On 04/10/2013 02:26 PM, Waiman Long wrote:
> While running the high_systime workload of the AIM7 benchmark on
> a 2-socket 12-core Westmere x86-64 machine running 3.8.2 kernel,
> it was found that a pretty sizable amount of time was spent in the
> SELinux code. Below was the perf trace of the "perf record -a -s"
> of a test run at 1500 users:
>
> 3.96% ls [kernel.kallsyms] [k] ebitmap_get_bit
> 1.44% ls [kernel.kallsyms] [k] mls_level_isvalid
> 1.33% ls [kernel.kallsyms] [k] find_next_bit
>
> The ebitmap_get_bit() was the hottest function in the perf-report
> output. Both the ebitmap_get_bit() and find_next_bit() functions
> were, in fact, called by mls_level_isvalid(). As a result, the
> mls_level_isvalid() call consumed 6.73% of the total CPU time of all
> the 24 virtual CPUs which is quite a lot.
>
> Looking at the mls_level_isvalid() function, it is checking to see
> if all the bits set in one of the ebitmap structure are also set in
> another one as well as the highest set bit is no bigger than the one
> specified by the given policydb data structure. It is doing it in
> a bit-by-bit manner. So if the ebitmap structure has many bits set,
> the iteration loop will be done many times.
>
> The current code can be rewritten to use a similar algorithm as the
> ebitmap_contains() function with an additional check for the highest
> set bit. With that change, the perf trace showed that the used CPU
> time drop down to just 0.09% of the total which is about 100X less
> than before.

WHAT TO PRODUCE:
Answer these questions from the SELinux performance excerpt above:
(a) Which function was the hottest in the perf-report output?
(b) What share of the total CPU time did the mls_level_isvalid() call consume before the change?
(c) What share of the total did the used CPU time drop to after the rewrite?

DATA SECTION:
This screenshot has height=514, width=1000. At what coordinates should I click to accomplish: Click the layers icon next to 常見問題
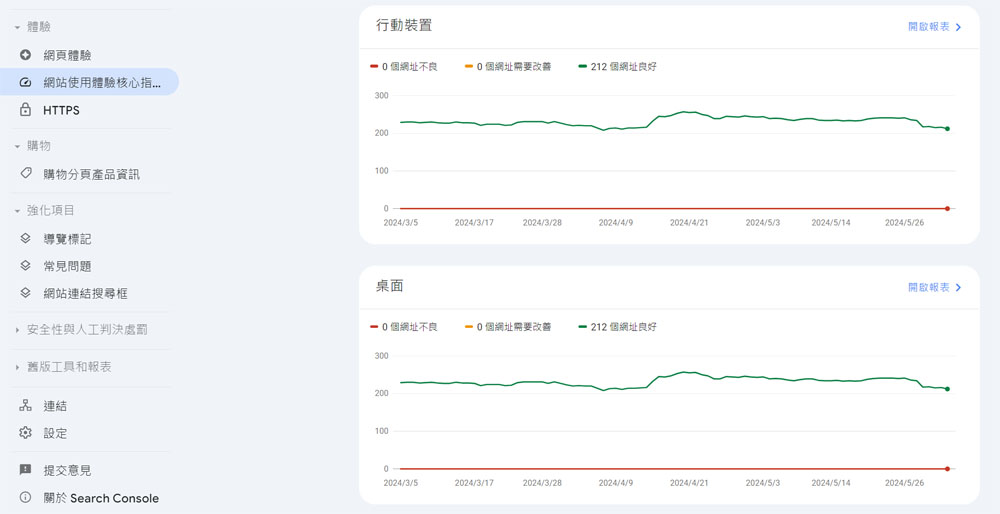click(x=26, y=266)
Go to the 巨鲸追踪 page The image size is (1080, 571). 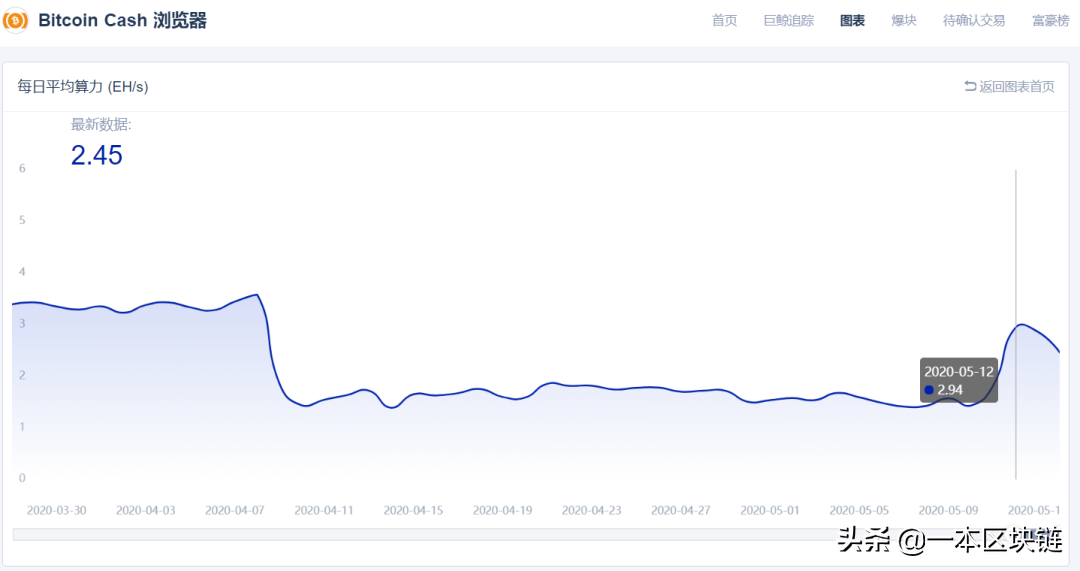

THE OUTPUT:
(a) ebitmap_get_bit()
(b) 6.73%
(c) 0.09%